Theatre

Preview: Broadway Theatre Fall 2008



As the city’s temperatures begin a downward curve (at least some figures are dropping as ticket prices continue to skyrocket), soon New York’s theatres will be the hottest spots in town, offering up a smorgasbord of options for theatergoers hungering for anything from a quick, crunchy snack to much meatier options.

Due to limits of page space and brain space – this is a crowded theatre season – we’ll be limiting ourselves to the official Broadway openings here (though keep an eye out for our forthcoming off-Broadway picks).
On Broadway, where bigger budgets, bigger sets, and bigger egos reign supreme, the season thus far is off to an intriguing start, the first opening of the season being the little show that can, [title of show], which opened on July 17, followed next in line by A Tale of Two Cities, which is currently in previews, with an opening set for September 18.

The differences couldn’t be more pronounced, Tale featuring about 25 more cast members and a massive set by Tony Walton that towers over the bare-bones table-and-chairs settings of [title of show]. But I predict that audiences may yet find that less is more as they discover Hunter Bell and Jeff Bowen‘s madcap minimalist metamusical, one of the funniest damn musicals in recent years.
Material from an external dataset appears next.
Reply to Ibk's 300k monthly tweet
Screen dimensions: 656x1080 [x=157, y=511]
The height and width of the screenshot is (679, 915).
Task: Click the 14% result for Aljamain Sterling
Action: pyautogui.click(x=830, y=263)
As for the season’s other musical openings, this fall’s line-up includes a handful of other song-and-dance offerings. On the heels of Tale and [title of show] comes the latest from every teenybopper’s favorite theatre composer, Jason Robert Brown, whose 13 frolics into the Bernard B. Jacobs Theatre. With a youthful cast and – more atypically – a youthful band, the musical seems poised to capture the High School Musical set more so than the Guilty Ones lining up at the O’Neill Theatre for Spring Awakening, addressing the trials and tribulations of the teenage condition with froth rather than frottage.

Two new movie adaptations are also in the wings as well, perhaps most notable among them being the proven West End hit Billy Elliot, featuring the movie’s original team (plus Elton John, for better or worse, taking on composing duties in collaboration with screenwriter Lee Hall, who pens the musical’s book and lyrics). Amidst the groans of Broadway afficionado and the grins of kiddies all over the New York metropolitan area, the musical adaptation of Shrek arrives this fall as well. But, reservations aside (an on-stage dragon may be hard to pull off), let’s not count out the jolly green giant just yet.

The cast, mostly seasoned Broadway vets (Sutton Foster, Brian D’Arcy James, Christopher Sieber, John Tartaglia are featured, just to name a few), and creative team (Pulitzer winner David Lindsay-Abaire and Tony Kushner’s Caroline, or Change collaborator, Jeanine Tesori) may just carry enough clout to slay ’em in the aisles ogre-style. Still, it remains to be seen just how green the producer’s pockets will be as their big-budget show bursts onto the Broadway scene.

In a reversal of the recent trend toward musical revivals (last season’s Sunday in the Park with George, South Pacific, and Gypsy), the only musical revival opening this fall will be Roundabout Theatre company’s new production of Pal Joey with Jersey Boys’s Christian Hoff and Stockard Channing, as well as Martha Plimpton, known mostly for her dramatic roles in The Coast of Utopia at Lincoln Center and this past season’s Top Girls at Manhattan Theatre Club. With a revised book by Richard Greenberg, based on the original by John O’Hara, Roundabout’s revisiting of this classic Rodgers and Hart show, made famous by the 1957 film version starring Frank Sinatra, promises to delight.

This fall will also see a shortage of new plays opening on the main stem. Only the Broadway debut Horton Foote’s acclaimed Dividing the Estate and Nick Whitby’s adaptation of the 1942 film To Be Or Not to Be will be arriving on Broadway, leaving those who crave for new plays waiting for the spring.

The productions this fall that have the most people talking, however, are revivals of plays, representing a surprising trend within a tourist-driven business that typically values splashy musicals over dramatic weight. To start, there are Harry Potter’s Daniel Radcliffe doing the full monty in Peter Shaffer’s Equus and Kristin Scott Thomas in the Royal Court’s acclaimed production from last year of Christopher Hampton’s version of Chekhov’s The Seagull. There’s also a new production of Arthur Miller’s All My Sons starring Diane Wiest, John Lithgow and Katie Holmes, as well as a new production of A Man For All Seasons starring Frank Langella and a pair of David Mamet plays – American Buffalo and Speed-the-Plow – which arrive on Broadway just in time to provide Mamet’s legacy with a morsel of redemption after the critical failure that was last year’s November, which starred Nathan Lane.

It appears that Broadway will have an exciting fall, to be sure, but the real proving grounds will be in the spring as usual, where scores of shows open en masse, racing to the finish line that is the theatre’s top prize – the Tony Award.